Directions: Please give back an exact reproduction of the lines from the one with "This screenshot has width=252, height=187." through the end of the entries below, and no others.

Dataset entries
+++
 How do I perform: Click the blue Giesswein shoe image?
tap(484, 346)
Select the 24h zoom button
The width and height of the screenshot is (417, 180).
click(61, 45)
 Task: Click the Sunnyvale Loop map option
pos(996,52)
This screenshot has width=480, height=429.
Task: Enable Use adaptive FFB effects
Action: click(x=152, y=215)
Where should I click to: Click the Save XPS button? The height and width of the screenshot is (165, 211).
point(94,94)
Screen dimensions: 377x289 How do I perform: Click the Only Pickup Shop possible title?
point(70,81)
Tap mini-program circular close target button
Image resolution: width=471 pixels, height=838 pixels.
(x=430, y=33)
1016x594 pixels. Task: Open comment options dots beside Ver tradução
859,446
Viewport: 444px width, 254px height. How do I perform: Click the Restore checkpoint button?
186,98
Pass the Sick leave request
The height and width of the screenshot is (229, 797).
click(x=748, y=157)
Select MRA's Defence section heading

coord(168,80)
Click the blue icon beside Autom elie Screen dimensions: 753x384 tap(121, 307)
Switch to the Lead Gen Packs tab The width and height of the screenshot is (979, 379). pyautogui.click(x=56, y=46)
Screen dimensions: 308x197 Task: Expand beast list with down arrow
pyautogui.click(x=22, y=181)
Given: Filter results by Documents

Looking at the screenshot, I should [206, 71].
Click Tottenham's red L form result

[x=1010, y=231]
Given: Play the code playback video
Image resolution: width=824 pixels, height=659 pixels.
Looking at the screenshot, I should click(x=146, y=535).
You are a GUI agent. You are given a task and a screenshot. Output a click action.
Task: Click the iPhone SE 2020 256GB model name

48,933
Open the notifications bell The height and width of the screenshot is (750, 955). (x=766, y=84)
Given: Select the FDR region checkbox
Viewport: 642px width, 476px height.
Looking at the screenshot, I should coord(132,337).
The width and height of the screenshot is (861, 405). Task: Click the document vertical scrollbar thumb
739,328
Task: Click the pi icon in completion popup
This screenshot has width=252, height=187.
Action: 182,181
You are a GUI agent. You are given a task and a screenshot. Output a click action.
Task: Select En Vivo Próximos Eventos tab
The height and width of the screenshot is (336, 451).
+++
Finished task:
This screenshot has width=252, height=187.
Action: 182,181
You are a GUI agent. You are given a task and a screenshot. Output a click action.
Task: Select En Vivo Próximos Eventos tab
The height and width of the screenshot is (336, 451).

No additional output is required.